- _BRIEF_
Reproduce every entry exactly as given.

(Dataset entries)
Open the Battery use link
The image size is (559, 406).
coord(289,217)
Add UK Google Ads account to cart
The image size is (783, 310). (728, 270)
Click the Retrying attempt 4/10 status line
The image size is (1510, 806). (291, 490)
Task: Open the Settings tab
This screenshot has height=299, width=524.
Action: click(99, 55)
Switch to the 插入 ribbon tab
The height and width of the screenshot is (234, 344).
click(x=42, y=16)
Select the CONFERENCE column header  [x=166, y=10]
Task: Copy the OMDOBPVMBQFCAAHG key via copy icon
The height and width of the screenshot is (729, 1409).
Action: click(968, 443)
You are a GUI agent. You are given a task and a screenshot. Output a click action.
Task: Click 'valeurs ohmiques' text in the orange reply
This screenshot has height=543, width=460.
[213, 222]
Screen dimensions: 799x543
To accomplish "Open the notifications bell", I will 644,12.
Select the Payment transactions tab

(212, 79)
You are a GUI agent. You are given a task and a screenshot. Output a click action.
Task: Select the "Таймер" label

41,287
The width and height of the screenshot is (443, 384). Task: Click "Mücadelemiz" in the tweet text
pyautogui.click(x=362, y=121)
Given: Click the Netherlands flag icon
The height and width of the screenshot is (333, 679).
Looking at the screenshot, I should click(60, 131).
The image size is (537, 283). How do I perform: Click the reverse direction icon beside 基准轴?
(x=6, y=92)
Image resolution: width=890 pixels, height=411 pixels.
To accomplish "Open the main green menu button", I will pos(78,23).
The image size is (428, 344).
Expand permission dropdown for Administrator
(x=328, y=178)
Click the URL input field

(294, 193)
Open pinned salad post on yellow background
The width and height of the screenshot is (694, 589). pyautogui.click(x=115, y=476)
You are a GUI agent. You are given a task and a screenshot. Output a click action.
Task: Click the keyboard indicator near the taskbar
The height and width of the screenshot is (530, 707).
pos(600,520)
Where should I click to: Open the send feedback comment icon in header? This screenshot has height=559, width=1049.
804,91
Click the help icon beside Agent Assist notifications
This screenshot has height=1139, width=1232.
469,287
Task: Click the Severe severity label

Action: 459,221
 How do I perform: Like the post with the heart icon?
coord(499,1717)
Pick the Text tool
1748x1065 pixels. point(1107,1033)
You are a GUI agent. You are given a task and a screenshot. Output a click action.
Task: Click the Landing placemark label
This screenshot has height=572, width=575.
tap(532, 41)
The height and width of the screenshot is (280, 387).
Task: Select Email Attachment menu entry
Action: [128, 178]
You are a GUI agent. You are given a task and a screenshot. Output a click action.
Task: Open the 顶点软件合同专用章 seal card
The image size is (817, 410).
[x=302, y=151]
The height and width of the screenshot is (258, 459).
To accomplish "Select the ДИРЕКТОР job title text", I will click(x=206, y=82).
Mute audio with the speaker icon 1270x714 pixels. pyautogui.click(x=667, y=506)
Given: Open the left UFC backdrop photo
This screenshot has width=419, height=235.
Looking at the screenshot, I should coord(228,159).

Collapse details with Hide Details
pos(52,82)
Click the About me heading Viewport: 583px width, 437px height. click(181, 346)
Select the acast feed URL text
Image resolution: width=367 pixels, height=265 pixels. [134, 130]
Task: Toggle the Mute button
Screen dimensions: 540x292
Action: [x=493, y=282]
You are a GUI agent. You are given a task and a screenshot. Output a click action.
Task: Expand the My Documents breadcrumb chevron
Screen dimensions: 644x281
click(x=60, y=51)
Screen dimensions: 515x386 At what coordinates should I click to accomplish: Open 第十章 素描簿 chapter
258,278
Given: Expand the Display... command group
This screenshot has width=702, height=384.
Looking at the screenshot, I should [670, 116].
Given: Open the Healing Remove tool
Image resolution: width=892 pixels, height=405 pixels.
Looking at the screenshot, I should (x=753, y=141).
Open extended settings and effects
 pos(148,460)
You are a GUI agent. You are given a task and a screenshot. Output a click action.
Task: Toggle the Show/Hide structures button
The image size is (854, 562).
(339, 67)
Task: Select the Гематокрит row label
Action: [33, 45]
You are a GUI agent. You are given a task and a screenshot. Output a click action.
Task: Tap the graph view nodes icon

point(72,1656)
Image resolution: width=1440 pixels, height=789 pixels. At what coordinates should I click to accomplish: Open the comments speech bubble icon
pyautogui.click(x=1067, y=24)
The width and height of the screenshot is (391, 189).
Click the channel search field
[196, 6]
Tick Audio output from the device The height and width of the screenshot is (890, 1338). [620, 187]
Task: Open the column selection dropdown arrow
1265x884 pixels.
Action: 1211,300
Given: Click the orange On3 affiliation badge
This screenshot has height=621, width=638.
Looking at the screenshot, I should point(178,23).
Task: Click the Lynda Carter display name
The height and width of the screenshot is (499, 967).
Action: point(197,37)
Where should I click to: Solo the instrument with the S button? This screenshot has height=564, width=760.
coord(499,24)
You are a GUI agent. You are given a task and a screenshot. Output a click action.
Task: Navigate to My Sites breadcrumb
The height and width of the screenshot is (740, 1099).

- _SOLUTION TO THE EXERCISE_
Open the Battery use link
The image size is (559, 406).
coord(289,217)
Add UK Google Ads account to cart
The image size is (783, 310). (728, 270)
Click the Retrying attempt 4/10 status line
The image size is (1510, 806). (291, 490)
Task: Open the Settings tab
This screenshot has height=299, width=524.
Action: click(99, 55)
Switch to the 插入 ribbon tab
The height and width of the screenshot is (234, 344).
click(x=42, y=16)
Select the CONFERENCE column header  [x=166, y=10]
Task: Copy the OMDOBPVMBQFCAAHG key via copy icon
The height and width of the screenshot is (729, 1409).
Action: click(968, 443)
You are a GUI agent. You are given a task and a screenshot. Output a click action.
Task: Click 'valeurs ohmiques' text in the orange reply
This screenshot has height=543, width=460.
[213, 222]
Screen dimensions: 799x543
To accomplish "Open the notifications bell", I will 644,12.
Select the Payment transactions tab

(212, 79)
You are a GUI agent. You are given a task and a screenshot. Output a click action.
Task: Select the "Таймер" label

41,287
The width and height of the screenshot is (443, 384). Task: Click "Mücadelemiz" in the tweet text
pyautogui.click(x=362, y=121)
Given: Click the Netherlands flag icon
The height and width of the screenshot is (333, 679).
Looking at the screenshot, I should click(60, 131).
The image size is (537, 283). How do I perform: Click the reverse direction icon beside 基准轴?
(x=6, y=92)
Image resolution: width=890 pixels, height=411 pixels.
To accomplish "Open the main green menu button", I will pos(78,23).
The image size is (428, 344).
Expand permission dropdown for Administrator
(x=328, y=178)
Click the URL input field

(294, 193)
Open pinned salad post on yellow background
The width and height of the screenshot is (694, 589). pyautogui.click(x=115, y=476)
You are a GUI agent. You are given a task and a screenshot. Output a click action.
Task: Click the keyboard indicator near the taskbar
The height and width of the screenshot is (530, 707).
pos(600,520)
Where should I click to: Open the send feedback comment icon in header? This screenshot has height=559, width=1049.
804,91
Click the help icon beside Agent Assist notifications
This screenshot has height=1139, width=1232.
469,287
Task: Click the Severe severity label

Action: 459,221
 How do I perform: Like the post with the heart icon?
coord(499,1717)
Pick the Text tool
1748x1065 pixels. point(1107,1033)
You are a GUI agent. You are given a task and a screenshot. Output a click action.
Task: Click the Landing placemark label
This screenshot has height=572, width=575.
tap(532, 41)
The height and width of the screenshot is (280, 387).
Task: Select Email Attachment menu entry
Action: [128, 178]
You are a GUI agent. You are given a task and a screenshot. Output a click action.
Task: Open the 顶点软件合同专用章 seal card
The image size is (817, 410).
[x=302, y=151]
The height and width of the screenshot is (258, 459).
To accomplish "Select the ДИРЕКТОР job title text", I will click(x=206, y=82).
Mute audio with the speaker icon 1270x714 pixels. pyautogui.click(x=667, y=506)
Given: Open the left UFC backdrop photo
This screenshot has width=419, height=235.
Looking at the screenshot, I should coord(228,159).

Collapse details with Hide Details
pos(52,82)
Click the About me heading Viewport: 583px width, 437px height. click(181, 346)
Select the acast feed URL text
Image resolution: width=367 pixels, height=265 pixels. [134, 130]
Task: Toggle the Mute button
Screen dimensions: 540x292
Action: [x=493, y=282]
You are a GUI agent. You are given a task and a screenshot. Output a click action.
Task: Expand the My Documents breadcrumb chevron
Screen dimensions: 644x281
click(x=60, y=51)
Screen dimensions: 515x386 At what coordinates should I click to accomplish: Open 第十章 素描簿 chapter
258,278
Given: Expand the Display... command group
This screenshot has width=702, height=384.
Looking at the screenshot, I should [670, 116].
Given: Open the Healing Remove tool
Image resolution: width=892 pixels, height=405 pixels.
Looking at the screenshot, I should (x=753, y=141).
Open extended settings and effects
 pos(148,460)
You are a GUI agent. You are given a task and a screenshot. Output a click action.
Task: Toggle the Show/Hide structures button
The image size is (854, 562).
(339, 67)
Task: Select the Гематокрит row label
Action: [33, 45]
You are a GUI agent. You are given a task and a screenshot. Output a click action.
Task: Tap the graph view nodes icon

point(72,1656)
Image resolution: width=1440 pixels, height=789 pixels. At what coordinates should I click to accomplish: Open the comments speech bubble icon
pyautogui.click(x=1067, y=24)
The width and height of the screenshot is (391, 189).
Click the channel search field
[196, 6]
Tick Audio output from the device The height and width of the screenshot is (890, 1338). [620, 187]
Task: Open the column selection dropdown arrow
1265x884 pixels.
Action: 1211,300
Given: Click the orange On3 affiliation badge
This screenshot has height=621, width=638.
Looking at the screenshot, I should point(178,23).
Task: Click the Lynda Carter display name
The height and width of the screenshot is (499, 967).
Action: point(197,37)
Where should I click to: Solo the instrument with the S button? This screenshot has height=564, width=760.
coord(499,24)
You are a GUI agent. You are given a task and a screenshot. Output a click action.
Task: Navigate to My Sites breadcrumb
The height and width of the screenshot is (740, 1099).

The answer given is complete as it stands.